▶ REQUIRED WORK:
Print the lines below exactly, beginning with the one that contains "DevOps-внедрение (52, 2360)" and stopping after the last line.

RECORD EXCERPTS: Begin

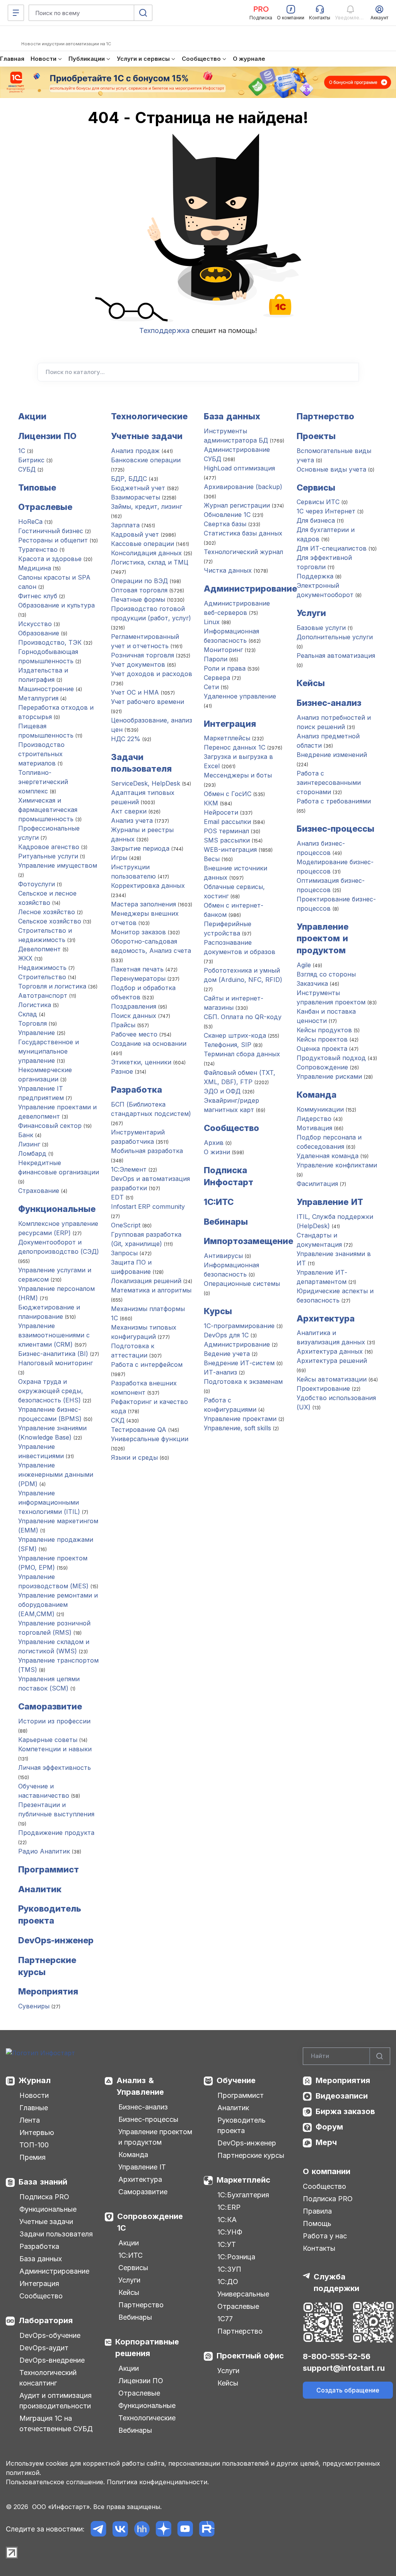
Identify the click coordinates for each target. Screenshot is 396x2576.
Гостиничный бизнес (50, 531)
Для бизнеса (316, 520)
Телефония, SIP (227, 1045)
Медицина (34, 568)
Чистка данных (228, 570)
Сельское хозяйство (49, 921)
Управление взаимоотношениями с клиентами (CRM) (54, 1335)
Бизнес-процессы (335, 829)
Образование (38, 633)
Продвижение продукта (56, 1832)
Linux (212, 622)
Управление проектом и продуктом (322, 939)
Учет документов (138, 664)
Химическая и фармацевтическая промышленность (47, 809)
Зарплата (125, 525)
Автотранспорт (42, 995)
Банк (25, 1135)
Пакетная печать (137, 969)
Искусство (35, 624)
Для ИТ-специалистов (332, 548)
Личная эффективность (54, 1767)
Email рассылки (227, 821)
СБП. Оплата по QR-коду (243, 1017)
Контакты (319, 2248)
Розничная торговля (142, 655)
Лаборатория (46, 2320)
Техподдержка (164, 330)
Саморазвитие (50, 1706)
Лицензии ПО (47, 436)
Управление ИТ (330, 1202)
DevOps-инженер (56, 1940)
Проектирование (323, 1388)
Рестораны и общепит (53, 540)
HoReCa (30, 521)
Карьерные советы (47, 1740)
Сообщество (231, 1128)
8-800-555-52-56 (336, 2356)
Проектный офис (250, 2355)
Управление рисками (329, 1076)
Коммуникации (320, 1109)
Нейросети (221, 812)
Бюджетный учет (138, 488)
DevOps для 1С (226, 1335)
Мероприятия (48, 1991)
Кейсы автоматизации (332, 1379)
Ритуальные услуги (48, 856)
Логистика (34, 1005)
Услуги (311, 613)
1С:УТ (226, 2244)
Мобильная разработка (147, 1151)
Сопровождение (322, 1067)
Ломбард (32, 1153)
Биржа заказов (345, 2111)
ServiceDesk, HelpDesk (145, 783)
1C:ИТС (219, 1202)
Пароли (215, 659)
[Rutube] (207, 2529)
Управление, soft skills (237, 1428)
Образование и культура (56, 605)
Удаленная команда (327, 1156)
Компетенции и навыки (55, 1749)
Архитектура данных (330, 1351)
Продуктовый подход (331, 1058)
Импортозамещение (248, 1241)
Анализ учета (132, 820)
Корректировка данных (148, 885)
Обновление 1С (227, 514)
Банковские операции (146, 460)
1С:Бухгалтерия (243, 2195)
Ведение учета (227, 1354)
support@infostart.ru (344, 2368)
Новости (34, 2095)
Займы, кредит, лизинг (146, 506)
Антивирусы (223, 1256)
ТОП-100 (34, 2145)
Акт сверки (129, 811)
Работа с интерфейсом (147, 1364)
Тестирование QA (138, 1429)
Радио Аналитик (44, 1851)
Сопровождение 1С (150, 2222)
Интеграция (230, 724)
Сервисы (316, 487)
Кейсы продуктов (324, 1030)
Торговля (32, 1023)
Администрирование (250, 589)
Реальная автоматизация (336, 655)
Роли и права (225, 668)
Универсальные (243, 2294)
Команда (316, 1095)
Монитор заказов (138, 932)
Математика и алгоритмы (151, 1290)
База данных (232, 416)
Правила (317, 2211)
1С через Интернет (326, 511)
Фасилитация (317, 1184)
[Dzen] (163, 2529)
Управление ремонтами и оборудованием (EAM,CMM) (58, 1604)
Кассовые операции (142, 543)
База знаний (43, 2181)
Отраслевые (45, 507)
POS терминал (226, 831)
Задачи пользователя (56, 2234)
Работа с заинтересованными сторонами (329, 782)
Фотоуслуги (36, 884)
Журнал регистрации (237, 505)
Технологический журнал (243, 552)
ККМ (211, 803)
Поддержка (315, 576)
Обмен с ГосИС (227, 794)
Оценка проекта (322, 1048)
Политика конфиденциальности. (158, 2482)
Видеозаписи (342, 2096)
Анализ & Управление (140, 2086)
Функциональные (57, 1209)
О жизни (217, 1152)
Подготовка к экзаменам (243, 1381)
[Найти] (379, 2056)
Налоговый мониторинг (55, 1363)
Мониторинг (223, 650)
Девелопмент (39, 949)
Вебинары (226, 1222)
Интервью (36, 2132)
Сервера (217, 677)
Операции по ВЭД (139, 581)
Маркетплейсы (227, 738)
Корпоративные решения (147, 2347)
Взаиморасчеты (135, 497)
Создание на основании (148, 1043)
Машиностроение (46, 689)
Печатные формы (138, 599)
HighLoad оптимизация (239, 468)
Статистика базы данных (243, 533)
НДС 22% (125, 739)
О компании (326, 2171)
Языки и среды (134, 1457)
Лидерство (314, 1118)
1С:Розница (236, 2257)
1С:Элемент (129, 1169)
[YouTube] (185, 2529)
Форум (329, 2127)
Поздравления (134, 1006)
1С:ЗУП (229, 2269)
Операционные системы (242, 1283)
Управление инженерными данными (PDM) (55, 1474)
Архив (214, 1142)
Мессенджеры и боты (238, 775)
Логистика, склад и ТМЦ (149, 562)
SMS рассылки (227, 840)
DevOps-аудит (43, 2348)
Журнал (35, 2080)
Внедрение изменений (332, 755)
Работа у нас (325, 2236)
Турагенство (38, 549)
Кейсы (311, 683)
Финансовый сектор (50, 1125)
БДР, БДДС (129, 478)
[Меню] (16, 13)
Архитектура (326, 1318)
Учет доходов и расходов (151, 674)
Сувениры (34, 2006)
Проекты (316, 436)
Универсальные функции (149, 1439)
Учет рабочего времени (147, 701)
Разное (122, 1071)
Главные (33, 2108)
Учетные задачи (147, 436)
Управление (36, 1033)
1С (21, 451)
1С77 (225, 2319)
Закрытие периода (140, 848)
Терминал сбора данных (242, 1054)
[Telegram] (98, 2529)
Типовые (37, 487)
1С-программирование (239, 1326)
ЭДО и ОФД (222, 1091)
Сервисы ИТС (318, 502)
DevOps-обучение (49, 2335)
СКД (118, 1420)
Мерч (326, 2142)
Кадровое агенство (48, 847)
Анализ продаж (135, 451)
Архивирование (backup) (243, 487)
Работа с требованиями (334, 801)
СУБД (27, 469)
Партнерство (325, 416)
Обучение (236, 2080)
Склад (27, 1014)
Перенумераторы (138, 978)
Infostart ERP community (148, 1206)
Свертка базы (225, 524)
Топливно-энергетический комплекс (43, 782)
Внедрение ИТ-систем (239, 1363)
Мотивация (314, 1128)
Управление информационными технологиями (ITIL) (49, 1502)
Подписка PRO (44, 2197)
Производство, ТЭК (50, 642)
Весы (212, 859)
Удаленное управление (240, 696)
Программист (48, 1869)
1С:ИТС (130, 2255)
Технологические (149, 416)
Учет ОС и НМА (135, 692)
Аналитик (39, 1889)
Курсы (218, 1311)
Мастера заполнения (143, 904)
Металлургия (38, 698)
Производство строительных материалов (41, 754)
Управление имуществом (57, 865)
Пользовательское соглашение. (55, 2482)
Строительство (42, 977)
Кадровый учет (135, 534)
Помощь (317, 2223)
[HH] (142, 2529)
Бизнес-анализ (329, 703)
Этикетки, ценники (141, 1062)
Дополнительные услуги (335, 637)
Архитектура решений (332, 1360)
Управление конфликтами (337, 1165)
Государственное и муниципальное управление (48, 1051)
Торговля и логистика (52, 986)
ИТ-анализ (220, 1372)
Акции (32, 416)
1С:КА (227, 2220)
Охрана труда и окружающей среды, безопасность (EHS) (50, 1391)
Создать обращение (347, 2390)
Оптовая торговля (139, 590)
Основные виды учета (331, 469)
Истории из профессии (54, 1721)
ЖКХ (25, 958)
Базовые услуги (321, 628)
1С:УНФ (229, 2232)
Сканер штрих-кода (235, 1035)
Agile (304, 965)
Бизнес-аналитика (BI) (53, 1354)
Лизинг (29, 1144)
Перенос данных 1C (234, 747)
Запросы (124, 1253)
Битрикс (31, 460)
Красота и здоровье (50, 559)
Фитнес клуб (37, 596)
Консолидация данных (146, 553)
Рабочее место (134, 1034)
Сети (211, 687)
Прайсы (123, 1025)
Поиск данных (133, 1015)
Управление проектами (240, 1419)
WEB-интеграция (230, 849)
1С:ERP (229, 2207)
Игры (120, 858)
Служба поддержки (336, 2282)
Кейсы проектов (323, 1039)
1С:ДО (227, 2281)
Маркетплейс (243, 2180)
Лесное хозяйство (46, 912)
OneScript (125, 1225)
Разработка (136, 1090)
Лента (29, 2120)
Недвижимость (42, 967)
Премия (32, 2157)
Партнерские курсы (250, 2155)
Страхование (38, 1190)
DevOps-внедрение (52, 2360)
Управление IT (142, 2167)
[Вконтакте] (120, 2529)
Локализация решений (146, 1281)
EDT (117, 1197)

RECORD EXCERPTS: End

▶ SOLUTION TO THIS PROBLEM:
DevOps-внедрение (52, 2360)
Управление IT (142, 2167)
[Вконтакте] (120, 2529)
Локализация решений (146, 1281)
EDT (117, 1197)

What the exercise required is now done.